Audeze can make affordable planar magnetic headphones because it has made much more expensive pairs before (at least, that’s one of the reasons). The company has long been considered by audiophile nerds (anyone that routinely browses the r/headphones subreddit) to be among the best in the business.
Much of the high-end tech and manufacturing process has trickled down into the LCD-1, which are some of the most affordable headphones Audeze has ever sold. They’re made in the same California facility as their bigger brothers, with the same excellent low-impedance driver technology on-board. Unlike other planar headphones, these can be powered by most normal laptops, tablets, and phones (usually, you need a separate headphone amp).
Lightweight, Heavyweight Sound
What really makes the LCD-1 stand apart to me—and why I prefer them over the larger, more expensive models from Audeze—is the weight.
At 250 grams, they’re so light! The LCD-1 feel like a “normal” pair of headphones on your head. You don’t have to brace for neck pain or top-of-head pain like you do with other planar models (a problem so common there’s a running joke on Reddit about people using suspension ropes to support the headphones). I used to only pull out my planar drivers to listen to special albums. Now, I plug in the LCD-1 in the morning and forget they’re there until lunchtime.
To achieve this weight, the headphones are made of relatively lightweight plastic. I wouldn’t call them flimsy, but these foldable over-ears should definitely be placed in the included hard case if you’re putting them in a backpack or carry on, whenever we can go anywhere again.
Audeze hasn’t been lauded for its construction over the years, but it is known as a company with exceptional customer service. As long as you’re careful, the LCD-1 should last many years of use. I recommend a cheap headphone stand to ensure they never fall off your desk.
For years, I was convinced nobody could make a better sounding pair of sub-$500 headphones than the Sennheiser HD-6XX, a special collaboration between the German audio brand and Drop that I still maintain are amazing.
The LCD-1 sound better, with anything, anywhere. I tested them using Spotify, Apple Music, YouTube, and a record player. I used them as reference headphones when recording. I even kept them plugged in when playing video games like Grand Theft Auto Online (91.1 The Lowdown, the soul station narrated by Pam Grier, is the only choice for any self-respecting criminal, and it sounded better than ever).
They’re energetic, they’re clear, and they have a massive soundstage that makes you feel like a tiny band is surrounding your ears. It’s not totally flat or sterile sound, either. I often found myself dancing at my desk like an idiot, propelled into motion by the tight, vibrant sounds of some Vulfpeck song or the like.
They have indescribable magic, and they make you want to share. I’ve thrust them on the head of everyone in my quarantine bubble, exclaiming, “You just have to hear these.”

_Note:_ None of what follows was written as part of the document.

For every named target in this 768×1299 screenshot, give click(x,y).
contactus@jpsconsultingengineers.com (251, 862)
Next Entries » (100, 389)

As someone who gets shipped a never-ending supply of the coolest and most expensive gadgets on the planet, I’m convinced that stuff is useless unless it gives you a memorable experience. Experiencing new things makes us happier than buying new stuff. If you love music and are looking to get as close as you can to audiophile-grade listening without selling plasma, these are the new standard.
Yes, they’re expensive compared to the competition in our Best Wireless Headphones guide. But for $400, you can get 99 percent of the experience you’d previously get for thousands.